# Muddy Paddock



## osrudbob (Mar 21, 2010)

I just bought a stable in central NH with 4 all mud paddocks. I am going to move the horses to other areas. What is the best grass I can plant now. Timothy?

Thanks

Bob


----------



## downtownjr (Apr 8, 2008)

Congrats on the stable purchase.







So as of today, the pastures are nothing but mud. You have your work cut out for you. Especially since you need to get something established. My thoughts are keep them off two of the paddocks for this year and cut hay off the new growth. Give the pasture a chance to get established. Especially since you need to get something established. Never even been to New Hampshire, but seems you would want cool season grasses...so I would talk to my extension agent to get an idea for your area. My initial thoughts are probably a mix of bluegrass, orchard grass, tall fescue and some timothy would be something to think about. I do not know how many horses or paddock size, but if there are a lot of horses and small paddocks you will probably be back to mud soon enough.
If the size of paddocks are decent, the rotating though two paddocks and cutting the hay on the other as it gets established may help. Then you can do the same the next year to the other two paddocks. Otherwise you really won't give the pasture a chance to really get established with the horses running over it and turning it back to mud. Would be curious to see what the soil tests out as before you get into it. Good luck. I am sure there are some guys up your way on the site with better thoughts.

My new pasture is much easier...I am renovating some old pasture...going to harrow...broadcast and re-harrow the pasture...but it has grass already...just needs a better mix of cool and warm season grasses for Indiana's climate .Actually got the harrow/reharrow idea from Heyhay...eh at this post...

http://www.haytalk.com/forums/f6/overseeding-into-thin-spots-pasture-1287/


----------



## Mike120 (May 4, 2009)

I use rye in mine for the winter but we're not as serious about winter as you guys. There are others here that can help you on grass types for your area. You may want to get the paddocks dried out first and grade them for drainage before you plant anything. After you plant, wait until the grass is 6-10" before you put horses in there. Rotate your paddocks, drag them and try to rest them at least 2-3 weeks between grazings. Get a soil sample first, you'll probably have to load them with lime & fertilizer before you plant any grass. I've currently got 14 individual paddocks and got a LaMott model AST-5 soil test kit to keep up with the soil conditions. If you get grass established and stay ahead of it with fertilizer and lime you'll get close to eliminating the mud.....I've never been able to fully beat it.

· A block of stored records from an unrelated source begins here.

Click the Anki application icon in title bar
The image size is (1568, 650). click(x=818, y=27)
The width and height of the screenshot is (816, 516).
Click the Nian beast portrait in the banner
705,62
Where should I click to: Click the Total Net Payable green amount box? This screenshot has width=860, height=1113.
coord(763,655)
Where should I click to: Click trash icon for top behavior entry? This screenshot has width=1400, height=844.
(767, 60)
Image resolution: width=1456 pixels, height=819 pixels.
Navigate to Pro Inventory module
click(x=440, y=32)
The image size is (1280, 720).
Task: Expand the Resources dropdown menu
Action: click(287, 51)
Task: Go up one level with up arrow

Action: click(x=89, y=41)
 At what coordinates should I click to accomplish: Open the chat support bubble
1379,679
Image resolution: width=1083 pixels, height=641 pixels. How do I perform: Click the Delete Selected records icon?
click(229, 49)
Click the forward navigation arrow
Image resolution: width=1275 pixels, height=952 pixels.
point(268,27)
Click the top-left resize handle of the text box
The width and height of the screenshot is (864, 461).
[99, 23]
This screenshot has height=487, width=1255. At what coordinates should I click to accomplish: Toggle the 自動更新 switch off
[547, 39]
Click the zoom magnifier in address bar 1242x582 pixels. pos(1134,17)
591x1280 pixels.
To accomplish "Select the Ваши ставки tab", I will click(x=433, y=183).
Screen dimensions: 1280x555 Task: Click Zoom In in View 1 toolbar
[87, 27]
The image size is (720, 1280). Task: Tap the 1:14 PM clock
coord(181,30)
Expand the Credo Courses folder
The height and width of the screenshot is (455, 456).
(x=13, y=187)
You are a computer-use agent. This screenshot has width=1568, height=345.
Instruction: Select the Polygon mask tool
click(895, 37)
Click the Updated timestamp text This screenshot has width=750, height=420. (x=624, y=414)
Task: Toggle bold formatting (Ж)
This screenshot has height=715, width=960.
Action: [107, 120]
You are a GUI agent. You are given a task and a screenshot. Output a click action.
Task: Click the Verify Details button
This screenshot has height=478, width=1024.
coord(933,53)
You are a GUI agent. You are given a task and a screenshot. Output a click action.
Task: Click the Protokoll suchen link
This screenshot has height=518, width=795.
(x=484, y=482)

If you have your fences right the horses will make natural drainage along the fencelines. Good luck!


----------



## NDVA HAYMAN (Nov 24, 2009)

I would go along with what Mike said in regards to lime and fertilization. I would lightly disc the existing paddocks to level out where the horses have mucked everything up and plant them all in orchardgrass and possibly a little red clover. This should work well for your paddocks. Mike


----------



## osrudbob (Mar 21, 2010)

Can I borrow your tractor?.....LOL


----------



## Mike120 (May 4, 2009)

Also check with your county extension agent....I've heard orchardgrass is pretty hardy We just do Bermuda and Bahia down here. It's too hot. I'd go light on the red clover. I've never grazed it but if you get it in hay it causes the horses to slobber. Remember, a horse is a 1,100 lbs of fear that is born looking for ways to hurt itself.


----------



## Dave5264 (Mar 31, 2010)

Im in a similar situation. Im planting a mix of Feskew 30%, Rye Grass 35%, Timothy 30% and Red clover 5%.

I plan to keep the horses off it for the entire summer.


----------



## Showcrop (Mar 3, 2010)

Hi Bob, Any relation to Fred Durso in Haverhill MA


----------



## Northeast Hay (Apr 8, 2010)

We use a pasture mix every few years in the heavy trafic areas. I made sacrofice areas in the pastures with electrc fencing. There about 150 x 150, in the winter and mud season we dont let the horses out of those areas. They can trash them. When things dry up I put the york rake to them pick up rocks and such and reseed if nessary then put the big roller to them.


----------